Reproduce word for word the passage below about the unpaid chair of a disability equality steering group.

*** Opening EXTRACTED TEXT ***

As if that weren’t enough, she’d also very much like to chair an important body charged with overseeing an effort by the NHS to make progress on disability equality.
She’d be an ideal candidate for the role because on top of the qualifications and expertise she has, she’s disabled. All that being the case, it’s hardly surprising that she’s been taking calls from people saying, “apply, apply!”
But there’s a problem. The people in charge of setting up the Workforce Disability Equality Standard Steering Group – these things are never very snappily named but bear with me because, while it sounds like a bureaucratic punchline, it matters – want the chair to do the job unpaid.
Publicly stating, via Twitter, that she “cannot support organisations asking disabled people to work for free” will probably see her removed from quite a few Christmas card lists. And she accepts that.
But if it’s any consolation, her principled stance means she’s now on mine.
Not paying disabled people for important roles that require skills and expertise to perform, not to mention the investment of a great deal of time, has become an infuriatingly persistent theme when it comes to government and public sector roles.

*** Closing EXTRACTED TEXT ***
*** Opening PROVIDED DATA ***

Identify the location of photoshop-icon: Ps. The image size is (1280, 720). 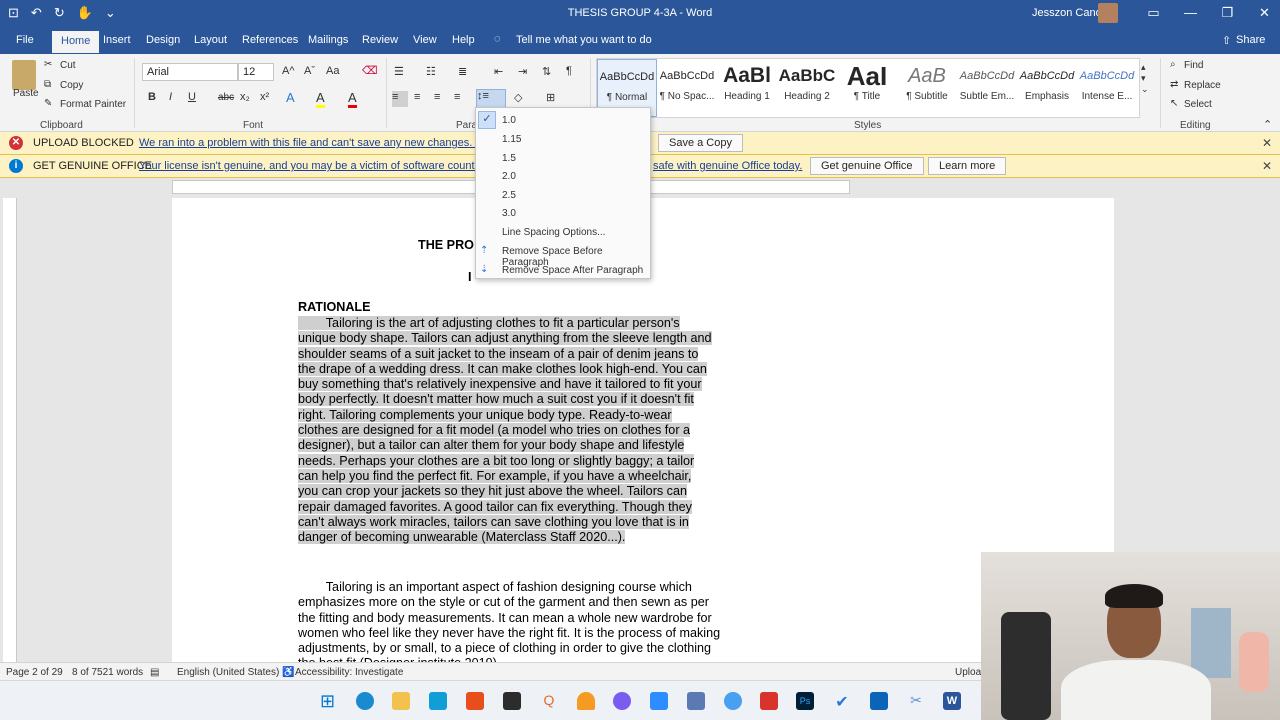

*** Closing PROVIDED DATA ***

RESPONSE TO THIS TASK
As if that weren’t enough, she’d also very much like to chair an important body charged with overseeing an effort by the NHS to make progress on disability equality.
She’d be an ideal candidate for the role because on top of the qualifications and expertise she has, she’s disabled. All that being the case, it’s hardly surprising that she’s been taking calls from people saying, “apply, apply!”
But there’s a problem. The people in charge of setting up the Workforce Disability Equality Standard Steering Group – these things are never very snappily named but bear with me because, while it sounds like a bureaucratic punchline, it matters – want the chair to do the job unpaid.
Publicly stating, via Twitter, that she “cannot support organisations asking disabled people to work for free” will probably see her removed from quite a few Christmas card lists. And she accepts that.
But if it’s any consolation, her principled stance means she’s now on mine.
Not paying disabled people for important roles that require skills and expertise to perform, not to mention the investment of a great deal of time, has become an infuriatingly persistent theme when it comes to government and public sector roles.